The KdAW was a member organization of the International Federation of Resistance Fighters – Association of Anti-Fascists.

After the Peaceful Revolution in 1990, the KdAW was reorganized into the Interessenverband ehemaliger Teilnehmer am antifaschistischen Widerstand, Verfolgter des Naziregimes und Hinterbliebener (IVVdN). The assets of the KdAW were acquired by the Treuhandanstalt, an agency charged with overseeing the economic components of German reunification. In 2002, the IVVdN became affiliated with the Union of Persecutees of the Nazi Regime.

== Membership ==

Membership in the KdAW served as a means of accessing benefits. For instance, membership made one eligible to receive the Medal for Fighters Against Fascism.

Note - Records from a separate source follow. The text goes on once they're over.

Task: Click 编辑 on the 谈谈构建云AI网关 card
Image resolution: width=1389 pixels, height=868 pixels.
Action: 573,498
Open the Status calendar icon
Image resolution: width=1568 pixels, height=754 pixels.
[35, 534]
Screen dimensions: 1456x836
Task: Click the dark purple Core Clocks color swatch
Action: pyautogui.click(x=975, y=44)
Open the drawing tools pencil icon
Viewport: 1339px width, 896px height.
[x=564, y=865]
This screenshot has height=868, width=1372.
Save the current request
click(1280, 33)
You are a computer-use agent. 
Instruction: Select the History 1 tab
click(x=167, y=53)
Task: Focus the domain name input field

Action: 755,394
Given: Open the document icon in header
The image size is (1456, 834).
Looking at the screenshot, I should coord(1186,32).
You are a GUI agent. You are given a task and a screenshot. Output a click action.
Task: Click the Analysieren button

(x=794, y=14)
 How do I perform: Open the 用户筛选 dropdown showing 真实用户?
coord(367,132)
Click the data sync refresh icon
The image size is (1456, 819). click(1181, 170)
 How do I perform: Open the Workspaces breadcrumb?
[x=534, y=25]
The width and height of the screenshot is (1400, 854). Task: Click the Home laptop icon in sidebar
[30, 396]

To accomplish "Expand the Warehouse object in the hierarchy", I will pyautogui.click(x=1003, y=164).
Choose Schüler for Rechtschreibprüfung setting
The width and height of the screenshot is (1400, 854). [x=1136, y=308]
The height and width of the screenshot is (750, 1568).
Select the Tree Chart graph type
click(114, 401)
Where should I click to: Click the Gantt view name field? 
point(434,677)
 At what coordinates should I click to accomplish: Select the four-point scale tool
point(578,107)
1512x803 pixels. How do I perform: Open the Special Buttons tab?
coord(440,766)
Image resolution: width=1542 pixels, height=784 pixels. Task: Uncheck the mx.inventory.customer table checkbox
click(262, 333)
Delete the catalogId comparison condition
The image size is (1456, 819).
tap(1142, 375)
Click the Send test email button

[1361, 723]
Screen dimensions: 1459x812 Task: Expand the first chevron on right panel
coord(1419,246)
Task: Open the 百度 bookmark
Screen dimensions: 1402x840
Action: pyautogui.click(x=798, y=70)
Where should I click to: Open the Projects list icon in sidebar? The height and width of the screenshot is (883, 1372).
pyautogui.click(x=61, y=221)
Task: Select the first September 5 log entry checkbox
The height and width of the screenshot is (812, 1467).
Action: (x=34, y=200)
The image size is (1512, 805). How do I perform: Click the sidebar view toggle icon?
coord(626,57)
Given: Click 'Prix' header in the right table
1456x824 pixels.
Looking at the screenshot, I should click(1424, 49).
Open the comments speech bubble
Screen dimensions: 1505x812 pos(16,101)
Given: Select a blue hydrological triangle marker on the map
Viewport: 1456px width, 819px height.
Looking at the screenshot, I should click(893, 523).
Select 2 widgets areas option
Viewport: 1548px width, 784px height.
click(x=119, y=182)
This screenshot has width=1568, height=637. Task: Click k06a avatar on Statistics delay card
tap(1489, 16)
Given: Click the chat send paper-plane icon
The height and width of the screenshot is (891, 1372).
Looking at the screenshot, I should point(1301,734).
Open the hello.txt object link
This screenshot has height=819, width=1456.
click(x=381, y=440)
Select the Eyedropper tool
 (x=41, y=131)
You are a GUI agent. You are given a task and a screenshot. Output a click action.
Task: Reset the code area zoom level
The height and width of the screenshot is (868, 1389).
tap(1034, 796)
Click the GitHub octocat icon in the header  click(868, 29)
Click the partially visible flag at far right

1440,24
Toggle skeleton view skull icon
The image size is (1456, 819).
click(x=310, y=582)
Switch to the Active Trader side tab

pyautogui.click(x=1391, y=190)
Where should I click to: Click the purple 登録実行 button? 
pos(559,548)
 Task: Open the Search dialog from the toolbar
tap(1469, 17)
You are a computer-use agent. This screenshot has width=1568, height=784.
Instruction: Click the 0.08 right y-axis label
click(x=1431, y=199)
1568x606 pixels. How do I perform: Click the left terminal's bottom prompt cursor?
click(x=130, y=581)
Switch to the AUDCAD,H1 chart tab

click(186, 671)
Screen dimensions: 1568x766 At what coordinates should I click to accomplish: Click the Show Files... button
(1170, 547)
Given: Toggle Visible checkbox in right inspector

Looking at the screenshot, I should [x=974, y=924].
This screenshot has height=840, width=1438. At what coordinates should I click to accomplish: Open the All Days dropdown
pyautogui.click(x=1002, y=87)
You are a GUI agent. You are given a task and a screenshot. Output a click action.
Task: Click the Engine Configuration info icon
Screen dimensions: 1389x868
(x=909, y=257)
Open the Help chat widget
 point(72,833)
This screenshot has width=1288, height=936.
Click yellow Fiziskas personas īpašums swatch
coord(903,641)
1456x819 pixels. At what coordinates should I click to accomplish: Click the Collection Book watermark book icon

The KdAW played a role in classifying individuals as "Persecuted by the Nazi regime" (Verfolgter des Naziregimes (VdN)). Designation of a person as VdN came with special benefits, including prioritized access to healthcare and housing.

Individuals designated as VdN also received an honorary pension. This pension was set at:

- 1976: 1,000 marks
- 1985: 1,300 marks
- 1988: 1,400 marks

This honorary pension was increased for recipients of the Medal for Fighter Against Fascism. Such individuals were eligible to receive:

- 1976: 1,200 marks
- 1985: 1,500 marks
- 1988: 1,700 marks

Following German reunification, these pensions continued to be paid by the state. This is notable since East German pensions were not always honored by the reunited Germany, as was often the case for National People's Army veterans.